As I get older and my body sounds like Rice Krispies – snap, crackle, and pop, I worry that I won’t be able to see, hear, smell, and taste, much less ski, golf, hike, etc. It’s scary. So when those thoughts cross my mind, I beat them back by saying, “Someday I won’t be able to (insert ability I fear I’ll lose, like hit a golf ball without tipping over), but not today.”

We all get old, it just happens to some of us sooner or later. Wrinkles, lumps, bumps, chins that hang like a Shar Pei, brain that refuses to remember names, dates, how to get home from the grocery store.

After I’ve been sitting for a while and stand up, I can’t take a step right away because of aching knees that won’t go. It’s like when you drive a stick shift and you don’t put the clutch in all the way so the gears grind and growl. I’m pressing on the gas pedal but nothing’s moving. Someday my creaky knees will buckle like the scarecrow’s on The Wizard of Oz, but not today.

I’m afraid of losing my hearing. It’s getting harder to understand people, especially in a crowd. I have to fake hearing and hope I catch enough of the conversation to be able to say “uh-huh” when I’m supposed to, like an attentive listener. Sometimes people just look at me and I realize they’ve asked a question. Oh crap. “Hmmm I don’t know” I say, my standard response. “You don’t know if you have a dog?” That I hear.

When someone sticks their iPhone in my face to show me a picture of their giant zucchini, it takes me a while to focus. Tonight my mother-in-law showed me a black and white photo of my husband’s dad as an infant. I looked at the picture and saw a two-headed baby. “Is this a two-headed baby?” I handed the picture to my husband. “It’s a dog,” he said, handing it back. He can’t see either. I grabbed my reading glasses and looked at the picture. “All I see is a two-headed baby.” I will have to find my magnifying glass to tell what it is. Some day I won’t be able to make out anything in a photo, it will all be a blur, but not today.

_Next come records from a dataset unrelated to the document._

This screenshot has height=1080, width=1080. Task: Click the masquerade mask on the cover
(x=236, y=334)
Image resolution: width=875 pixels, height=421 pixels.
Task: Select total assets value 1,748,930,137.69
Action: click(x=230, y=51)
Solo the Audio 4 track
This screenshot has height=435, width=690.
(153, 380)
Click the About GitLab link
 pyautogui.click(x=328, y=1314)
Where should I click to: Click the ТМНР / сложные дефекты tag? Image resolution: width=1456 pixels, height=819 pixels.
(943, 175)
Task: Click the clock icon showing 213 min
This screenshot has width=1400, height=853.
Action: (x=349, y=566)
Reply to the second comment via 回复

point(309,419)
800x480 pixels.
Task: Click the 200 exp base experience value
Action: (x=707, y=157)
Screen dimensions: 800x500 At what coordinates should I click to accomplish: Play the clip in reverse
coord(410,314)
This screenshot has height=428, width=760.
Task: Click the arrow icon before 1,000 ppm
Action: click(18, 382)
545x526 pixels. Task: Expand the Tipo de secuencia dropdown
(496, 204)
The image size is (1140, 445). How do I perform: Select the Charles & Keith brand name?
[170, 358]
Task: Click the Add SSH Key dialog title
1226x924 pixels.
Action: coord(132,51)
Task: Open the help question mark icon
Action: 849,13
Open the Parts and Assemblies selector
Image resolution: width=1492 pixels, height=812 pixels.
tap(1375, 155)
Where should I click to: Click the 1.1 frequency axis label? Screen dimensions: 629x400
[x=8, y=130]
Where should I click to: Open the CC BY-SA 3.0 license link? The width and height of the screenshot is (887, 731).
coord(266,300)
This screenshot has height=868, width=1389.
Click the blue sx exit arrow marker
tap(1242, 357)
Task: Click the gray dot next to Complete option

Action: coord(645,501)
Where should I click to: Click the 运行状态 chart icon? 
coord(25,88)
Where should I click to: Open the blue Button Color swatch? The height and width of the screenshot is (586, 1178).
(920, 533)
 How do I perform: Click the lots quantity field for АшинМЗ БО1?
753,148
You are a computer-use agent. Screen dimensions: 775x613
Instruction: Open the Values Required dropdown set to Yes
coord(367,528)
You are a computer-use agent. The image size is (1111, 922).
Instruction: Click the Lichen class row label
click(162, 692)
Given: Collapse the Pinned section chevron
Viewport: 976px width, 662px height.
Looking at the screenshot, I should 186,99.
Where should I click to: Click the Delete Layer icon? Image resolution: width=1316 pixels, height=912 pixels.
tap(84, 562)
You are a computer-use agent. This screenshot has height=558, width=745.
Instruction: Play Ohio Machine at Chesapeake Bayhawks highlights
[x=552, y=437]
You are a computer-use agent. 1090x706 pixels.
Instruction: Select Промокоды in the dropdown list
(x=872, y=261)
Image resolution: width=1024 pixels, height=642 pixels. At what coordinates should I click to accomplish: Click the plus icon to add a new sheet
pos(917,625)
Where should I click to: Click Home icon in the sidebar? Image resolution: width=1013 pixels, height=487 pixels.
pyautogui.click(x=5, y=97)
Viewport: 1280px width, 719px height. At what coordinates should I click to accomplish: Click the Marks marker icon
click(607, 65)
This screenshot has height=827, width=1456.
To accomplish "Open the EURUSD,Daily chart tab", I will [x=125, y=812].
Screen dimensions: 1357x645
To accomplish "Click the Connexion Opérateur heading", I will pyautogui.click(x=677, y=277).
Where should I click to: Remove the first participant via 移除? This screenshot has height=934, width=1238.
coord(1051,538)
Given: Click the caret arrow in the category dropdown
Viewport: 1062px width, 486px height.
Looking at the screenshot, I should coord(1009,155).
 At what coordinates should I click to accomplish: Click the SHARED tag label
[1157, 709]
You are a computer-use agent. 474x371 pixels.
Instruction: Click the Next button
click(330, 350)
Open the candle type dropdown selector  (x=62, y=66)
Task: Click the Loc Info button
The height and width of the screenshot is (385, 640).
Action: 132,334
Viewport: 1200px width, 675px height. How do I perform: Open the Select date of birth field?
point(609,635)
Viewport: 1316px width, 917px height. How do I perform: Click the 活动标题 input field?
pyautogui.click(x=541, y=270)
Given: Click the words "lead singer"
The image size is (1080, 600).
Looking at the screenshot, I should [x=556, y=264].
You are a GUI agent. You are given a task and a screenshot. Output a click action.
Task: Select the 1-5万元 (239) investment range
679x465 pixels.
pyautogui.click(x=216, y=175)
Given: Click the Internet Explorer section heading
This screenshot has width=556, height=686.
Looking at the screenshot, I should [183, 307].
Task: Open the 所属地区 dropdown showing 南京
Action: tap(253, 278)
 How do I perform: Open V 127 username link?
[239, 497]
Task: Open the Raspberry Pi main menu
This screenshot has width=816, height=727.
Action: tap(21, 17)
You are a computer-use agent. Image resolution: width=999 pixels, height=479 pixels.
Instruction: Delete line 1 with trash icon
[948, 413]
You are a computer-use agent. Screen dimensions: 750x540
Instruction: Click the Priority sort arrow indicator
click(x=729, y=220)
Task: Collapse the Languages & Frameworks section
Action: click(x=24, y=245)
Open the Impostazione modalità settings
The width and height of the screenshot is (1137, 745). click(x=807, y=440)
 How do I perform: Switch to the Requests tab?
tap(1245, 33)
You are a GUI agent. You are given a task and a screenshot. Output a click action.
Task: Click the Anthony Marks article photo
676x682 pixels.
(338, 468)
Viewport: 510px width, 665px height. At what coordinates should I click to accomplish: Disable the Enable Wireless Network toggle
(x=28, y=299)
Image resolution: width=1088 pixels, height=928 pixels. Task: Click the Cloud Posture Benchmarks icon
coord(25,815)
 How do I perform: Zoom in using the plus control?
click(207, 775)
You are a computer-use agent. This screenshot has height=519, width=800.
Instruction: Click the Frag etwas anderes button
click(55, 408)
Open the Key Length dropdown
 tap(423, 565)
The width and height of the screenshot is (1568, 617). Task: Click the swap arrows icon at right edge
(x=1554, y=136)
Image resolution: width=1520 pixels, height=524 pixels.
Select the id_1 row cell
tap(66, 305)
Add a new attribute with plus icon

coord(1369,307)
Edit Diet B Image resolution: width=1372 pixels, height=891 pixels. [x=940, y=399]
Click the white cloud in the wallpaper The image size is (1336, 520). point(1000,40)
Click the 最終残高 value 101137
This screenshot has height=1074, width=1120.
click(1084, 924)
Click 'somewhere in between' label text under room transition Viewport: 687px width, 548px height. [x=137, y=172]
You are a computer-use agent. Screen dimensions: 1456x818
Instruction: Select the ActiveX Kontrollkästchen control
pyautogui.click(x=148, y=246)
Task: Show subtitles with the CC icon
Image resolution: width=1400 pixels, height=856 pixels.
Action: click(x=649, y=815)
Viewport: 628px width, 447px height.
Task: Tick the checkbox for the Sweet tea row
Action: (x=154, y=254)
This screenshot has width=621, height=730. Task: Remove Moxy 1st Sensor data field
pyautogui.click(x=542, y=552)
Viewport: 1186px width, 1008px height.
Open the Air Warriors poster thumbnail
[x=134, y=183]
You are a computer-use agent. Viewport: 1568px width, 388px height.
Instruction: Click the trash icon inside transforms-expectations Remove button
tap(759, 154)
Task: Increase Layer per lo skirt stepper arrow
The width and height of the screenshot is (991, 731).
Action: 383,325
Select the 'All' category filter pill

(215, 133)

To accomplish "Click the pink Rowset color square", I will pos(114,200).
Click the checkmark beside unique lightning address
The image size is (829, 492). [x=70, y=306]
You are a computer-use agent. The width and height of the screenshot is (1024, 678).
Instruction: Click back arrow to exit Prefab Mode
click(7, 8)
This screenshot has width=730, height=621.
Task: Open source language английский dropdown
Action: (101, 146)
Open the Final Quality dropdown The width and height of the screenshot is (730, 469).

One of the things I dread losing is my sense of smell. Right now I can smell a rose from ten paces and the stogey smoke on my husband when he comes in from outside. I can predict the weather, “smells like snow,” even before it falls. I told my kids I’d know if they’d been drinking or smoking pot when they were in high school so they’d better not do it, and they believed me. I think it kept them from being too wild, or maybe it made them better sneaks – who knows what they got away with right under my nose. Someday I won’t be able to smell pine trees on a warm summer day, the fresh air after a rain, or marijuana smoke wafting out of a car full of teenagers, but not today.

Come to think of it, losing these abilities may be God’s way of helping us to accept getting old. If I don’t put my reading glasses on, I can’t see all my wrinkles in the mirror, my arms don’t have divots, my knees don’t sag like an elephant’s skin.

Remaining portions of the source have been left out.